The title promised to answer this question. It just had to.

The name “floating-point” comes from the fact that the radix point can be placed anywhere in a number. The floating-point types can encode any number with at most a given number of digits (the mantissa limits the precision), wherever the radix point be placed (other than the fact that there may be a little loss of precision).

This is opposed to fixed-point types where the representation fixes the digits represent-able to the left and right of the radix point.

The C++ type float also comes from the floating-point system.

Additional Info: Decimal floating-point types

(NOTE: Decimal floating-point types are not in wide use. They are more important in commerce, due to the importance of precision in monetary values.)

In 2008, the IEEE 754 added two more formats: decimal32 and decimal64. In decimal formats, the mantissa is scaled by powers of 10 instead of 2. This preserves the decimal significant digits of our input and, most importantly, does not lose precision for numbers that can be represented exactly in base 10.
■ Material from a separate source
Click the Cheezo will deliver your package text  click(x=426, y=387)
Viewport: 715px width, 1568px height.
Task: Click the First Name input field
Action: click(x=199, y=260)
However, the mantissa is encoded in base 2 (the exponent is also encoded in base 2, just that the actual value is calculated by V = m x 10^e). Since the mantissa is in base 2, you cannot write it in scientific notation:

102 = 1.02 x 10^2 = 1.000001010001111010111000 x 10^2
202 = 2.02 x 10^2 = 10.00000101000111101011100 x 10^2

For example, 202 has two digits (’10’) before the radix point while 101 has only one digit (‘1’) before the radix point. There is no integral power of 10 that can be used to represent 202 in binary scientific form (with only one digit before the radix point).

NOTE: This side effect is because the mantissa and the scale factor (10) are not in the same base.

To overcome this limitation, IEEE 754 encodes numbers where the mantissa is an integer.

1234.31212 = 123431212 x 10^-5 = 111010110110110100100101100 x 10^-5

// The mantissa will be 111010110110110100100101100
// The exponent will be -5.

The decimal formats define two ways of encoding the integer mantissa: binary integer (as shown in the example above) and densely packed decimal (DPD). The decimal formats also have special tricks, which are beyond the scope of this article. I will write about them in a separate story.